LONDON (Reuters) - Duller, leaner, meaner. Not a new Olympic motto, but the likely shape of banks by 2012 as lenders meet the economic storm by shrinking balance sheets, cutting risks and going back to basics.

Banks in Europe and elsewhere will look far different in two or three years when they emerge from what many economists and bankers are predicting will be the worst economic downturn for 80 years.

Many banks will be happy to just survive. Others, like HSBC (HSBA.L) and Santander (SAN.MC), expect to widen their advantage over rivals.
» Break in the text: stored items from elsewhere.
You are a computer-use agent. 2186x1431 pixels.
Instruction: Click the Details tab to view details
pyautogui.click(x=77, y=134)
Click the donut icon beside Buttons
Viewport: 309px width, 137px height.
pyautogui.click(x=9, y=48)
All will have to adapt to a much changed landscape, some radically.

"All banks that have been focusing on expanding their wholesale banking balance sheets will have to do the reverse and shrink those substantially," said Arturo De Frias, analyst at Dresdner Kleinwort.

Wall Street's top investment banks have collapsed or transformed into commercial banks, and European peers are in turn retreating from trouble spots by cutting gambling with their own money and pulling back from the complex products that got them into trouble.

A massive deleveraging is underway and may take several years, and result in a big tilt back towards stable retail banking operations.

"Banks will have to focus on their core competencies and what they really do well and stop trying to make money out of everything, everywhere," De Frias said.

Banks most in need of deleveraging include Deutsche Bank (DBKGn.DE), UBS (UBSN.VX), Royal Bank of Scotland (RBS.L) and Barclays (BARC.L), analysts said.  Continued...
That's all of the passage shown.